= What you are asked to do =
So that the copy matches the original, write out every entry exactly.

==*==

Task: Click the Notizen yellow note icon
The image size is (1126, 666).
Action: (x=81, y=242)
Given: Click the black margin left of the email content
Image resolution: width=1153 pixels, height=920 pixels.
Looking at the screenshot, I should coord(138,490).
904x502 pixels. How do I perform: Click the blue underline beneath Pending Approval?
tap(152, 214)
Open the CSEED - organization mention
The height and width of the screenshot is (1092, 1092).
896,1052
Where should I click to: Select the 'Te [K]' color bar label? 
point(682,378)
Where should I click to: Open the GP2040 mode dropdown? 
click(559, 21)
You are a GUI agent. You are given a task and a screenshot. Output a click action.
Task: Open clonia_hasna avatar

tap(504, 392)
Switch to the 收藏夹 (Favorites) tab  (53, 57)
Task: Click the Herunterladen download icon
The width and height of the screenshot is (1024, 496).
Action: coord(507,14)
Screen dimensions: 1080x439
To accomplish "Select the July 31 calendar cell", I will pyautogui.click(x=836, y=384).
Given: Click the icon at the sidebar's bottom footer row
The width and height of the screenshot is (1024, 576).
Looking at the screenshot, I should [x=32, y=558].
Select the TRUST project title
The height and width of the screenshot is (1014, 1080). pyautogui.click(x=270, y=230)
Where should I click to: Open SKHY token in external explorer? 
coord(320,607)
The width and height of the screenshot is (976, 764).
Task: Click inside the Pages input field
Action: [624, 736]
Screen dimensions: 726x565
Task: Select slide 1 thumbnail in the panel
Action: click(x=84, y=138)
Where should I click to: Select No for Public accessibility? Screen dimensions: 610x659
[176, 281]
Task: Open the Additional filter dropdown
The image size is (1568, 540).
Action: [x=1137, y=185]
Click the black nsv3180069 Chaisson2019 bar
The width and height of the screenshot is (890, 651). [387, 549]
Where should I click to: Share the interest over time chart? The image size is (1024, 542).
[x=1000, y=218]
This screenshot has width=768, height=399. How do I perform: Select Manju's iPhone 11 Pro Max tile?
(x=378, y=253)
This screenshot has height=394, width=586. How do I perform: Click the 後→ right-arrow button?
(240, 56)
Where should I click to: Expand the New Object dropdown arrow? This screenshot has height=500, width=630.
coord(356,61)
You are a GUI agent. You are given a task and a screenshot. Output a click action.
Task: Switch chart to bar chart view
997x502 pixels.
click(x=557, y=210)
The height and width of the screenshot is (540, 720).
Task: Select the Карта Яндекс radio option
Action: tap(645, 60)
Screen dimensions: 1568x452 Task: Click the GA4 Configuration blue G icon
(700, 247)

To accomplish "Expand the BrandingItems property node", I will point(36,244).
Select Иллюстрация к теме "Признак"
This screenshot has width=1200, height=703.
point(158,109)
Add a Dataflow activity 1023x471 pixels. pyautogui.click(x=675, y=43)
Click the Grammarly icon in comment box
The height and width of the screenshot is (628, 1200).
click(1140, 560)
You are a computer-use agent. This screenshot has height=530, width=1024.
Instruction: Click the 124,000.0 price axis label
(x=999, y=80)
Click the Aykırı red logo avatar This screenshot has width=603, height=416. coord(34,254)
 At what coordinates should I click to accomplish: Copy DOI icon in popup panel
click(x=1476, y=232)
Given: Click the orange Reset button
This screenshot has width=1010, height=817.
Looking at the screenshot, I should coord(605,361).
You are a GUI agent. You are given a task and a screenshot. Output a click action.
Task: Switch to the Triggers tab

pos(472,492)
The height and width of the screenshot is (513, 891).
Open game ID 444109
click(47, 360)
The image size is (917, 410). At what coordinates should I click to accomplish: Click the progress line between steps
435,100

==*==

= Answer box =
Task: Click the Notizen yellow note icon
The image size is (1126, 666).
Action: (x=81, y=242)
Given: Click the black margin left of the email content
Image resolution: width=1153 pixels, height=920 pixels.
Looking at the screenshot, I should coord(138,490).
904x502 pixels. How do I perform: Click the blue underline beneath Pending Approval?
tap(152, 214)
Open the CSEED - organization mention
The height and width of the screenshot is (1092, 1092).
896,1052
Where should I click to: Select the 'Te [K]' color bar label? 
point(682,378)
Where should I click to: Open the GP2040 mode dropdown? 
click(559, 21)
You are a GUI agent. You are given a task and a screenshot. Output a click action.
Task: Open clonia_hasna avatar

tap(504, 392)
Switch to the 收藏夹 (Favorites) tab  (53, 57)
Task: Click the Herunterladen download icon
The width and height of the screenshot is (1024, 496).
Action: coord(507,14)
Screen dimensions: 1080x439
To accomplish "Select the July 31 calendar cell", I will pyautogui.click(x=836, y=384).
Given: Click the icon at the sidebar's bottom footer row
The width and height of the screenshot is (1024, 576).
Looking at the screenshot, I should [x=32, y=558].
Select the TRUST project title
The height and width of the screenshot is (1014, 1080). pyautogui.click(x=270, y=230)
Where should I click to: Open SKHY token in external explorer? 
coord(320,607)
The width and height of the screenshot is (976, 764).
Task: Click inside the Pages input field
Action: [624, 736]
Screen dimensions: 726x565
Task: Select slide 1 thumbnail in the panel
Action: click(x=84, y=138)
Where should I click to: Select No for Public accessibility? Screen dimensions: 610x659
[176, 281]
Task: Open the Additional filter dropdown
The image size is (1568, 540).
Action: [x=1137, y=185]
Click the black nsv3180069 Chaisson2019 bar
The width and height of the screenshot is (890, 651). [387, 549]
Where should I click to: Share the interest over time chart? The image size is (1024, 542).
[x=1000, y=218]
This screenshot has width=768, height=399. How do I perform: Select Manju's iPhone 11 Pro Max tile?
(x=378, y=253)
This screenshot has height=394, width=586. How do I perform: Click the 後→ right-arrow button?
(240, 56)
Where should I click to: Expand the New Object dropdown arrow? This screenshot has height=500, width=630.
coord(356,61)
You are a GUI agent. You are given a task and a screenshot. Output a click action.
Task: Switch chart to bar chart view
997x502 pixels.
click(x=557, y=210)
The height and width of the screenshot is (540, 720).
Task: Select the Карта Яндекс radio option
Action: tap(645, 60)
Screen dimensions: 1568x452 Task: Click the GA4 Configuration blue G icon
(700, 247)

To accomplish "Expand the BrandingItems property node", I will point(36,244).
Select Иллюстрация к теме "Признак"
This screenshot has width=1200, height=703.
point(158,109)
Add a Dataflow activity 1023x471 pixels. pyautogui.click(x=675, y=43)
Click the Grammarly icon in comment box
The height and width of the screenshot is (628, 1200).
click(1140, 560)
You are a computer-use agent. This screenshot has height=530, width=1024.
Instruction: Click the 124,000.0 price axis label
(x=999, y=80)
Click the Aykırı red logo avatar This screenshot has width=603, height=416. coord(34,254)
 At what coordinates should I click to accomplish: Copy DOI icon in popup panel
click(x=1476, y=232)
Given: Click the orange Reset button
This screenshot has width=1010, height=817.
Looking at the screenshot, I should coord(605,361).
You are a GUI agent. You are given a task and a screenshot. Output a click action.
Task: Switch to the Triggers tab

pos(472,492)
The height and width of the screenshot is (513, 891).
Open game ID 444109
click(47, 360)
The image size is (917, 410). At what coordinates should I click to accomplish: Click the progress line between steps
435,100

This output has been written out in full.